Magazine France

Puisqu'on vous dit que le niveau monte

Publié le 19 janvier 2008 par Roman Bernard
Figaro ne pouvait qu'être attiré ce jeudi par le titre de la chronique de la philosophe Chantal Delsol, intitulée Eh bien si, notre jeunesse est brillante. Un titre en guise de démenti aux thèses des déclinistes, supposés dominants dans la classe politique et les médias. Pour les théoriciens du déclin, dont j'entends les thèses sans les partager toutes, c'est notamment au niveau de la transmission inter-générationnelle que s'opère une régression, en France et dans tout le monde occidental. Ce qui conduit certains d'entre eux, parfois jeunes, à considérer la jeunesse actuelle comme inculte, ignare, attardée.
Leurs opposants répliquent souvent, comme c'est le cas dans la chronique occurente, par un sophisme plus éculé encore que l'idée du déclin : ils prétextent du fait que les Anciens, Grecs et Romains, au faîte de leur puissance, se plaignaient déjà de la décadence de leurs cadets, pour discréditer l'idée même du déclin. On se demande alors, s'ils n'étaient pas décadents, pourquoi les cités grecques et l'Empire romain ont disparu. Quand on leur objecte cet argument rationnel, raisonnable, les anti-déclinistes, soudain fatalistes, considèrent que c'est le mouvement normal de l'histoire universelle. Qu'on n'y peut rien. Une manière commode de ne pas se poser les questions qui s'imposent, notamment en matière d'éducation. Pas seulement l'éducation par l'école, forcément restrictive car limitée à la transmission des savoirs, mais aussi celle assurée -ou non- par les parents et par les médias.
Pour la philosophe, l'évolution d'une culture "du temps" à une culture "de l'espace" explique que la jeunesse cultivée d'aujourd'hui ne connaisse que très mal la culture classique, reposant notamment sur l'histoire et la littérature, auxquelles ils lui auraient substitué une culture plus superficielle, certes, mais beaucoup plus vaste.
Cette idée n'est pas dénuée de vérité. Parmi les érudits -ou prétendus tels- des générations antérieures, tous n'avaient pas voyagé, et très peu parlaient couramment une langue étrangère. Ce n'est plus le cas aujourd'hui, puisqu'il est désormais -et je m'en réjouis- indispensable de parler une langue étrangère, prioritairement l'anglais, pour prétendre à l'érudition. Cette évolution a eu le mérite de décloisonner la culture française, de l'enrichir des autres, souvent au prix d'un dangereux relativisme, mais, en ce qui me concerne, cela a développé la conscience de ma propre identité, puisque c'est à l'occasion de mes pérégrinations que j'ai pu vraiment comprendre ce qu'était la France, sa langue, sa culture, ses valeurs.

Données extraites ::
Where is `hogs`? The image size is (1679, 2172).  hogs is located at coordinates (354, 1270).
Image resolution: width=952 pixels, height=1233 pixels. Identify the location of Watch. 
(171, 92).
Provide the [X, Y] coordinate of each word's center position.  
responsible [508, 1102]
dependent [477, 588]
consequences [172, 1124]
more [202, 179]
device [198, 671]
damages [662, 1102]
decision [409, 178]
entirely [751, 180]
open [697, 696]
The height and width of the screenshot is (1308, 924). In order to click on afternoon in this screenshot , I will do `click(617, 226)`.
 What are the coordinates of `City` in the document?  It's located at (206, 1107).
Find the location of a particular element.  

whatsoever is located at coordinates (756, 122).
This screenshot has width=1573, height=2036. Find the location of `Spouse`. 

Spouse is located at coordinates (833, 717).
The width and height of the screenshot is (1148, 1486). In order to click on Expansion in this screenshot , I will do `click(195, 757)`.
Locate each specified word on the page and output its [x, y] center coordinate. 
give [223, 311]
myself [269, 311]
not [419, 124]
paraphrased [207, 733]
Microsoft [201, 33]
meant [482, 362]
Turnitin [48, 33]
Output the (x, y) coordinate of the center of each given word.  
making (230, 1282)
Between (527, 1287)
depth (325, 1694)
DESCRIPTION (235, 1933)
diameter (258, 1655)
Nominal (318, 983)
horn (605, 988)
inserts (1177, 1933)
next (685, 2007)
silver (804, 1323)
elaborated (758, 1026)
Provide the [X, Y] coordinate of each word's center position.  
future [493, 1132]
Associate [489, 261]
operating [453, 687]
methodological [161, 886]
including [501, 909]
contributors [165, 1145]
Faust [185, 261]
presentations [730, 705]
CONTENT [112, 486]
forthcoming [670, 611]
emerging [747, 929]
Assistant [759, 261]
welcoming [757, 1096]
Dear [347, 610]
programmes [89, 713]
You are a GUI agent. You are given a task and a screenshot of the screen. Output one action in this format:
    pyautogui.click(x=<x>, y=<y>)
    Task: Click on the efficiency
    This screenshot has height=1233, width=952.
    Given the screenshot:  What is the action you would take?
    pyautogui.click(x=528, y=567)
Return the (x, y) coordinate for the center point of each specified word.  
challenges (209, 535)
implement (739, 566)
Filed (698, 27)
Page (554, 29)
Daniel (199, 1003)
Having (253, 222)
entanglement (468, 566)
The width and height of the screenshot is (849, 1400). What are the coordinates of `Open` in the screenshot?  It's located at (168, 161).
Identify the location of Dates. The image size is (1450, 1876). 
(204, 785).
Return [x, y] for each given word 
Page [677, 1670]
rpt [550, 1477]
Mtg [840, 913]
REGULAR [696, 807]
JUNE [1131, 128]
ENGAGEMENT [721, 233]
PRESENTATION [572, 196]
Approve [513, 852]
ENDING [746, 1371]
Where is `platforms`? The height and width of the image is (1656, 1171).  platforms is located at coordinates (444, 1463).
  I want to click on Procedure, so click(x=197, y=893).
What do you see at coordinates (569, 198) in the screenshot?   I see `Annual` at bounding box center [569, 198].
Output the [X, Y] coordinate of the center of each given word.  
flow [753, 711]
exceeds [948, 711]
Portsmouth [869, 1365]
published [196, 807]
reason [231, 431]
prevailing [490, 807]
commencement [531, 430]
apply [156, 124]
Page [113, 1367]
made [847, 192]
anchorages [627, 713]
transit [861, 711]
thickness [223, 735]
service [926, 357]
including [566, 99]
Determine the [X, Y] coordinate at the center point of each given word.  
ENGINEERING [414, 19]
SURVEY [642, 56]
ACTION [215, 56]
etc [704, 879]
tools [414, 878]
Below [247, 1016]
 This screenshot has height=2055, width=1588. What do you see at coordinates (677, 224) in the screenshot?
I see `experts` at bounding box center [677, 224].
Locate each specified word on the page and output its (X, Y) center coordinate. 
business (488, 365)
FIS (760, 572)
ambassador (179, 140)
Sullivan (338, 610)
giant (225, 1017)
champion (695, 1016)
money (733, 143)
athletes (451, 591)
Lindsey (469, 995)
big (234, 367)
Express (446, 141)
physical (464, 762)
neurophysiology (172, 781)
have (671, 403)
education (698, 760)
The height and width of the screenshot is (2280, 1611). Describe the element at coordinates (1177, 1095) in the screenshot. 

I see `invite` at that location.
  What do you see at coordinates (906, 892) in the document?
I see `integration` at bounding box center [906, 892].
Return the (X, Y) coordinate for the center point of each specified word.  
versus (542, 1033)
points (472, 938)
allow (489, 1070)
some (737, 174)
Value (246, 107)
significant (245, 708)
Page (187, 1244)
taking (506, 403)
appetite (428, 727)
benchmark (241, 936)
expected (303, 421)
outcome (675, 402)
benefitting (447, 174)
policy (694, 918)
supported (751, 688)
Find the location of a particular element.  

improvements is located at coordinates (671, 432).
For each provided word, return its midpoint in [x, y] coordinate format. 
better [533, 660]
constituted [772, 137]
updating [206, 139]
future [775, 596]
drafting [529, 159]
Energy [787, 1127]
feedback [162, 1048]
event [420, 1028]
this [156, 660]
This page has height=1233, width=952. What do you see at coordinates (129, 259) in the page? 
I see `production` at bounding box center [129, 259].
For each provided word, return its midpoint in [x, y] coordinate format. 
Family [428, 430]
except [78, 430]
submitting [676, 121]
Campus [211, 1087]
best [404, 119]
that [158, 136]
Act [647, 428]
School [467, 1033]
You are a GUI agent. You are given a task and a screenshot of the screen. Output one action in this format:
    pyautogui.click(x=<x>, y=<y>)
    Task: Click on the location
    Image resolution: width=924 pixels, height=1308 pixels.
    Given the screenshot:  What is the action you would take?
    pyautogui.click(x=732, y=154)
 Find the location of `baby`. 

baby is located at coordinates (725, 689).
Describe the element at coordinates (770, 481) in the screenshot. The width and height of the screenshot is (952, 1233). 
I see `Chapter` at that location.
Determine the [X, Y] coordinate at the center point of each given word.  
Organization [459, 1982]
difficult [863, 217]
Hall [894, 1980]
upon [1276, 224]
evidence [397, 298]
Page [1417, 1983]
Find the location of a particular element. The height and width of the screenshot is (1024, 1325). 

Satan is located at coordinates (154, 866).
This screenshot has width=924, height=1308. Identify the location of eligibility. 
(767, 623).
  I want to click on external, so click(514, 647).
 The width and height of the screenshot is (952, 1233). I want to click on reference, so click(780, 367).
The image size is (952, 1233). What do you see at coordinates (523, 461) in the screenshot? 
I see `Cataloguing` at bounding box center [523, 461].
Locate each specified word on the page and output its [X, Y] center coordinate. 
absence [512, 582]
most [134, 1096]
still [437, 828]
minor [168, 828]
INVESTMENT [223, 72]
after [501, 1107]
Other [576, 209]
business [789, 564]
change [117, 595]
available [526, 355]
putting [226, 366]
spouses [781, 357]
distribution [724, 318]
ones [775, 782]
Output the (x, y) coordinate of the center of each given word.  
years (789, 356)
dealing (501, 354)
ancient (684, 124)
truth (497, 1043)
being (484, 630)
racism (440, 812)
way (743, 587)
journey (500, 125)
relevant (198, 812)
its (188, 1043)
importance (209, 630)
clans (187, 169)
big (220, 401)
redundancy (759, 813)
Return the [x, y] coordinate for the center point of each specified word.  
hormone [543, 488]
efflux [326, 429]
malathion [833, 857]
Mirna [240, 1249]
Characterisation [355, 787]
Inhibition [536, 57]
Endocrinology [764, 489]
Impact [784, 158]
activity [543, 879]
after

Consignes ::
[a] Répondez aux questions suivantes à partir du billet sur le déclin.
(i) À quelle date le billet a-t-il été publié ?
(ii) Quel est le titre de la chronique de Chantal Delsol ?
(iii) Quelle langue l'auteur présente-t-il comme prioritaire pour prétendre à l'érudition ?
[b] Traduisez en anglais la phrase suivante du billet sur le déclin : « Parmi les érudits -ou prétendus tels- des générations antérieures, tous n'avaient pas voyagé, et très peu parlaient couramment une langue étrangère. »
[c] Relevez, dans le billet sur le déclin, tous les adjectifs par lesquels certains théoriciens du déclin qualifient la jeunesse actuelle.

Réponses ::
[a]
(i) Le 19 janvier 2008.
(ii) Eh bien si, notre jeunesse est brillante.
(iii) L'anglais.

[b] Among the scholars (or so-called scholars) of earlier generations, not all had traveled, and very few spoke a foreign language fluently.

[c] inculte, ignare, attardée